Rapid response to spills and other sudden changes in source water quality is necessary to protect water consumers from potentially harmful contaminants, determine appropriate changes in treatment strategy, and ensure compliance with environmental regulations. Early warning monitoring systems can provide a means to monitor short-term and long-term changes in water quality, and are an essential component of any rapid response program. A source water protection program can reduce the probability of spills occurring, while early warning notification of a contamination event allows utilities to respond appropriately to reduce potential adverse impacts, including possibly shutting intakes or adjusting their location, switching to an alternate source, adjusting or adding treatment processes, and increased monitoring. Rapid or continuous real-time early warning monitoring can be used to detect accidental releases of certain contaminants as well as contaminant sources that have not been identified or properly controlled.

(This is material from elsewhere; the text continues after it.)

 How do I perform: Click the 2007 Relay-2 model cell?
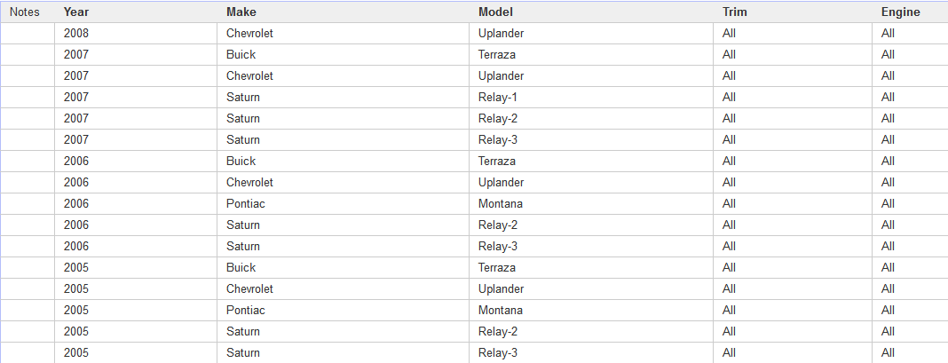[590, 119]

The primary goals of early warning monitoring systems are to allow operators to prepare for, detect, and respond to water quality changes such that public health is continually protected. Early warning and real-time monitoring can be incorporated as part of a utility's strategy for dealing with AFO contaminant releases, as well as releases from other contaminant sources. Perhaps the greatest potential for significant sudden change in surface water quality caused by a CAFO is breach of a large liquid waste storage facility.

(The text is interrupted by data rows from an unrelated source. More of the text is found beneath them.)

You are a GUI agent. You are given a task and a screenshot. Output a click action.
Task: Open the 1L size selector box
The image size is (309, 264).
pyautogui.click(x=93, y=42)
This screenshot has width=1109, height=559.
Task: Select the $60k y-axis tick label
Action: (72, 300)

The scope of an early warning monitoring program will depend on site-specific characteristics. For more sophisticated systems, such as ones that link several water utilities in a large river basin, organizational, institutional and communication infrastructures also need to be developed for managing and disseminating the information. Certain components, however, are generic to all good early warning systems, and include:
  • Detection (a mechanism to detect pollution events)
  • Characterization (a means to characterize the event)
  • Communication (of data to utility personnel and other decision makers, of response actions to the public, etc.)
  • Response (actions that minimize the potential impact of the contamination event)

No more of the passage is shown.